## Required action
Copy the data from the line that contains "The image size is (1829, 726)." to its last line, exactly, including both of those lines and leaving out everything before.

*** Opening of Data provided ***

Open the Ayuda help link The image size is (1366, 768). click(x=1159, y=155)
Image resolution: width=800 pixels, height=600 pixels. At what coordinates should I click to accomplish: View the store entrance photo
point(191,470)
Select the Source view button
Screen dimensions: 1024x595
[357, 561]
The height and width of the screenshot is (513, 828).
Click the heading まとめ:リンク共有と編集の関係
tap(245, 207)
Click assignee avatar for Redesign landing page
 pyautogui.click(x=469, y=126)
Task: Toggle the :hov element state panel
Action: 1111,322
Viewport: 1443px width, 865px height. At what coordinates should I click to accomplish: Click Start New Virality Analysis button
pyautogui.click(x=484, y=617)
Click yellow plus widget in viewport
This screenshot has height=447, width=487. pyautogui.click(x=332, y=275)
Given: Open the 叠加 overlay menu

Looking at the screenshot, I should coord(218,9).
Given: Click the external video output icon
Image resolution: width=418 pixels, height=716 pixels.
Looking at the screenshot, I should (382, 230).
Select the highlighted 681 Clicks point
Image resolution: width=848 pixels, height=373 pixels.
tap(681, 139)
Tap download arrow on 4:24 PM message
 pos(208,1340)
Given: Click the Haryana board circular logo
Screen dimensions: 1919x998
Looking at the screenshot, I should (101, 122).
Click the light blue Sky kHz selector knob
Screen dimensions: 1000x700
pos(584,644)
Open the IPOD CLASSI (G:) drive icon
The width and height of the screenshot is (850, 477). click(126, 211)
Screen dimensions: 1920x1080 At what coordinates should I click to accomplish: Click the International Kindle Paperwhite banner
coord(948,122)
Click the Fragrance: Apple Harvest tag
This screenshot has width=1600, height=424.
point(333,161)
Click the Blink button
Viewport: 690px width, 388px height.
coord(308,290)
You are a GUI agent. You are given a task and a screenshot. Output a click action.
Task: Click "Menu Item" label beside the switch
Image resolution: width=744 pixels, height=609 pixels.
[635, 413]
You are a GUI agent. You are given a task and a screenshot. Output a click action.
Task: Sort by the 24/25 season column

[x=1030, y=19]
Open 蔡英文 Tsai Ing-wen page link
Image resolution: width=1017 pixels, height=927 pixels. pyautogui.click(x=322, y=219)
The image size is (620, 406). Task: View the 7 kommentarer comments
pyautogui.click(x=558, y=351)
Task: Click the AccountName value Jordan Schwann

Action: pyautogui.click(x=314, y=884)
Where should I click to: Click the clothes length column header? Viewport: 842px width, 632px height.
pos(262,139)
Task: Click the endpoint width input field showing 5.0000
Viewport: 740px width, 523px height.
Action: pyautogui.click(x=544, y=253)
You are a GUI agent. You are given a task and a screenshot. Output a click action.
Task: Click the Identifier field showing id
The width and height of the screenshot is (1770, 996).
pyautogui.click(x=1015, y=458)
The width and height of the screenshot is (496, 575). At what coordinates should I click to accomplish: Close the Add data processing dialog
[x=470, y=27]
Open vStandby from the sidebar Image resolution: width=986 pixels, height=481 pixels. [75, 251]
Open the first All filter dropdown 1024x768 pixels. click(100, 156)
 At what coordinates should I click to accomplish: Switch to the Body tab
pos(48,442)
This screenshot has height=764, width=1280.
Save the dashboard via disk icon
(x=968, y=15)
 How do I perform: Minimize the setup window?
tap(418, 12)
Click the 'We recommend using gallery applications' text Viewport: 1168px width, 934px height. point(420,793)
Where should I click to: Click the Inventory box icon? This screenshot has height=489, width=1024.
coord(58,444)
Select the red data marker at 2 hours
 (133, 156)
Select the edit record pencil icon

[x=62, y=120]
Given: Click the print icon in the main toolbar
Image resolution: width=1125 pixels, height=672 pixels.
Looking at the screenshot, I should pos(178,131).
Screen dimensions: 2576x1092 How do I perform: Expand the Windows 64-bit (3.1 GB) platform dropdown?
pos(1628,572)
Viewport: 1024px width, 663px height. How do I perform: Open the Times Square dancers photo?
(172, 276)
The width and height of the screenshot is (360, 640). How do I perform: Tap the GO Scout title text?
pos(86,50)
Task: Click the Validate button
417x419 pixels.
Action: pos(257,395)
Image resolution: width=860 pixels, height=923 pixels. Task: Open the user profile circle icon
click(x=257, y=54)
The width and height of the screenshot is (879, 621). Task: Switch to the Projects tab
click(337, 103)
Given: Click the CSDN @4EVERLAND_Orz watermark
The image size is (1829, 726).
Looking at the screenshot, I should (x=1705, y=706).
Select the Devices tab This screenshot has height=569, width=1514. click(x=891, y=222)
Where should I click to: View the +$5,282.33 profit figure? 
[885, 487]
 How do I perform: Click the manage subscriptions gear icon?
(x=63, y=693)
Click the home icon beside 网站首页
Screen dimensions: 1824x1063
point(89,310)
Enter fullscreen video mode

*** Close of Data provided ***

## Task solution
The image size is (1829, 726).
Looking at the screenshot, I should (x=1705, y=706).
Select the Devices tab This screenshot has height=569, width=1514. click(x=891, y=222)
Where should I click to: View the +$5,282.33 profit figure? 
[885, 487]
 How do I perform: Click the manage subscriptions gear icon?
(x=63, y=693)
Click the home icon beside 网站首页
Screen dimensions: 1824x1063
point(89,310)
Enter fullscreen video mode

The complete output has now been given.